Outcomes of patients with Richter transformation who received no prior chemoimmunotherapy for their CLL
Adam S. Kittai, Ying Huang, Sarah Miller, John N. Allan, Seema A. Bhat, David A. Bond, Danielle M. Brander, John C. Byrd, Julio C. Chávez, Elise A. Chong, Matthew S. Davids, Alexey V. Danilov, Wei Ding, Mark R. Dowling, Kaitlyn Dvorak‐Kornaus, Hannah Freedman, Paul J. Hampel, Carrie Ho, Steven R. Hwang, Prioty Islam, Nikita Malakhov, Matthew J. Matasar, Cecelia Miller, Zulfa Omer, Sameer A. Parikh, Erin M. Parry, Kari G. Rabe, Philipp W. Raess, Manoj Rai, Lindsey E. Roeker, Joanna Rhodes, Kerry A. Rogers, Aditi Saha, Jake Schade, Hamish W. Scott, Mazyar Shadman, Geoffrey Shouse, Alan P Skarbnik, Stephen E. Spurgeon, Deborah M. Stephens, Meghan C. Thompson, Philip A. Thompson, Yucai Wang, Max Yano, Jennifer A. Woyach
Abstract
Richter transformation (RT) is an infrequent but consequential event that can occur at any time for patients with chronic lymphocytic leukemia/small lymphocytic lymphoma (CLL).
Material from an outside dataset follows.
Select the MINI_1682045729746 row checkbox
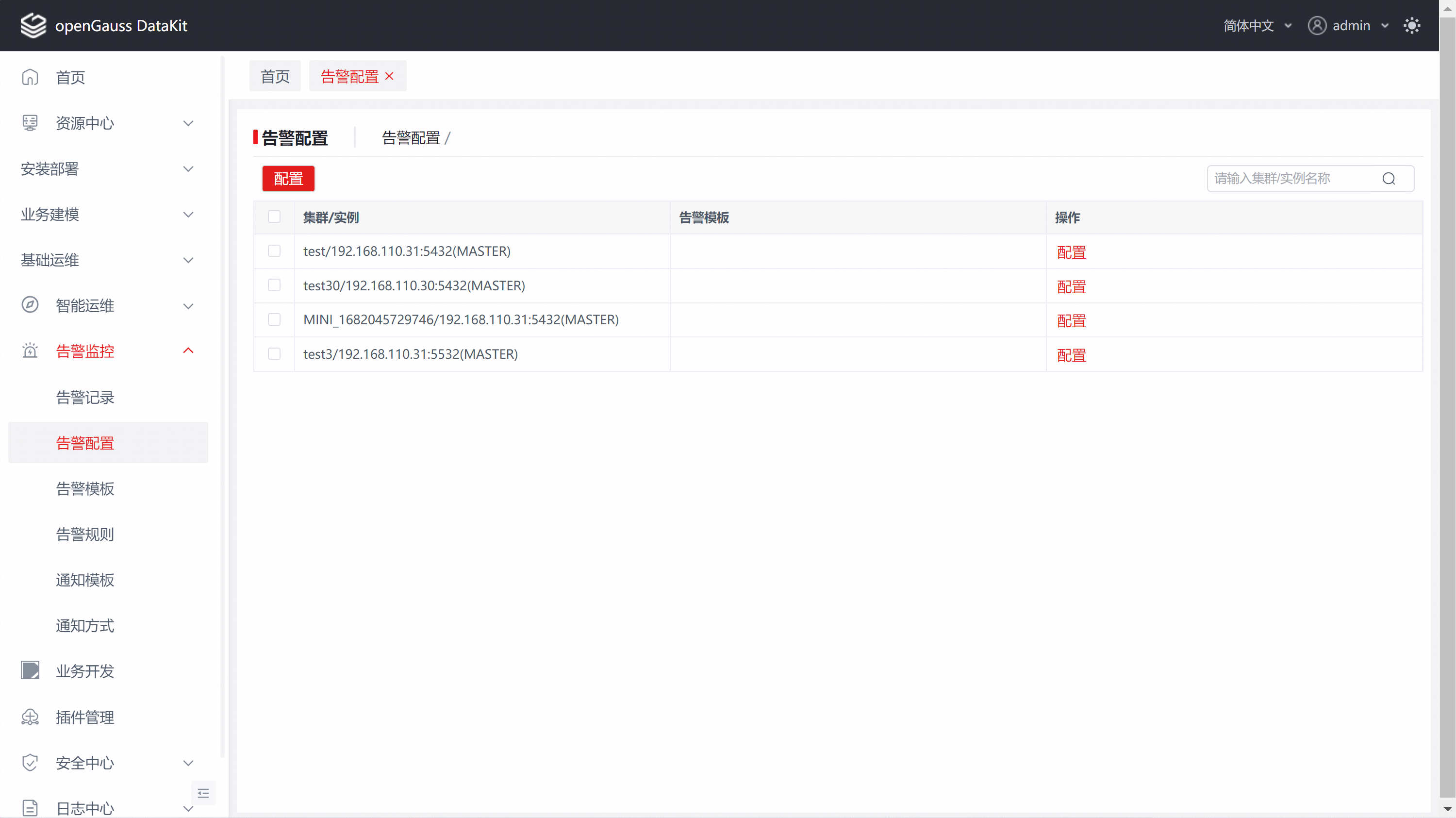The image size is (1456, 818). tap(274, 319)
RT is defined by the development of an aggressive lymphoma, most often diffuse large B-cell Lymphoma (DLBCL) [ 1 ]. Targeted therapies such as Bruton Tyrosine Kinase inhibitors (BTKi) and B-cell leukemia/lymphoma 2 inhibitors (BCL2i) have improved survival for patients with CLL, but not for patients with RT [ 2 , 3 ].